Não podemos crer que o dirigente da Resistência não saiba das consequências políticas de princípio, estratégicas e táticas de ingressar em uma frente burguesa, o que é totalmente diferente de chamar o voto crítico em Lula – o voto crítico, mantida a independência política, não rompe estratégias e princípios. Essa tática é tão nefasta que rompe com a independência de classe, com a estratégia de mobilizar para derrotar Bolsonaro, com a necessidade de colocar as massas na ofensiva para enfrentar esse e o próximo governo e com a estratégia de construir um partido político com influência de massas à esquerda do lulismo, tudo isso em uma só tacada. 

Não é em uma operação desprovida de pressupostos histórico-políticos-práticos que se formam os princípios e eles, apesar de poucos, têm enorme valor axiomático, político, estratégico e teórico porque são construídos pelo marxismo a partir da dramática experiência da classe trabalhadora na luta de classes. Bem cedo a classe trabalhadora aprendeu que sem organização, estratégias e táticas independentes não se poderia lutar em defesa de seus interesses, da mesma forma que sem autodeterminação, democracia de base e internacionalismo não se poderia ir muito longe em sua luta de resistência, tomada do poder e transição ao socialismo.

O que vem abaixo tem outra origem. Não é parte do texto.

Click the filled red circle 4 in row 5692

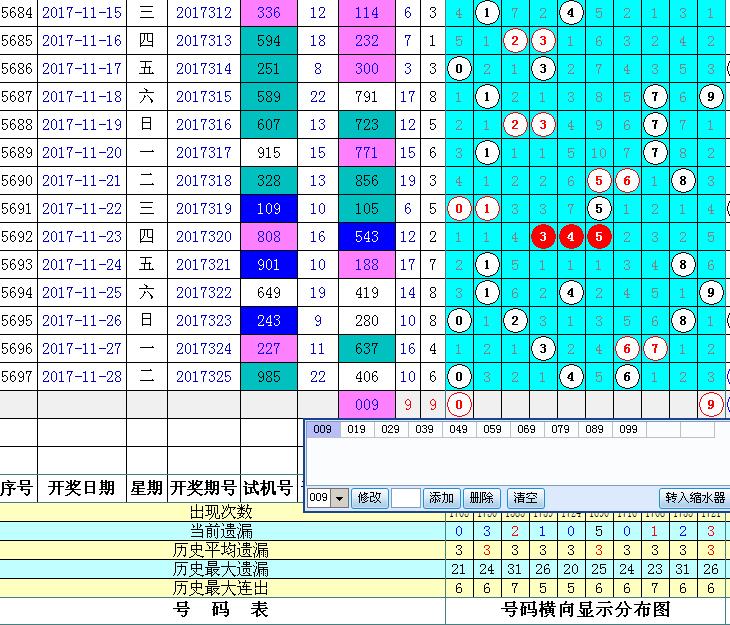coord(570,237)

O marxismo é um sistema aberto, auto reflexivo, a ciência do novo, assim, precisa para se manter vivo formular e reformular conceitos constantemente. Contudo, no que diz respeito aos princípios políticos básicos, verdadeiras conquistas da ação histórico-prática de nossa classe que foram sistematizadas por nossa teoria, a luta de classes ontem e hoje dão demonstrações vivas de sua validade e que romper com essa tradição significa colocar tudo abaixo no que se refere à política revolucionária. 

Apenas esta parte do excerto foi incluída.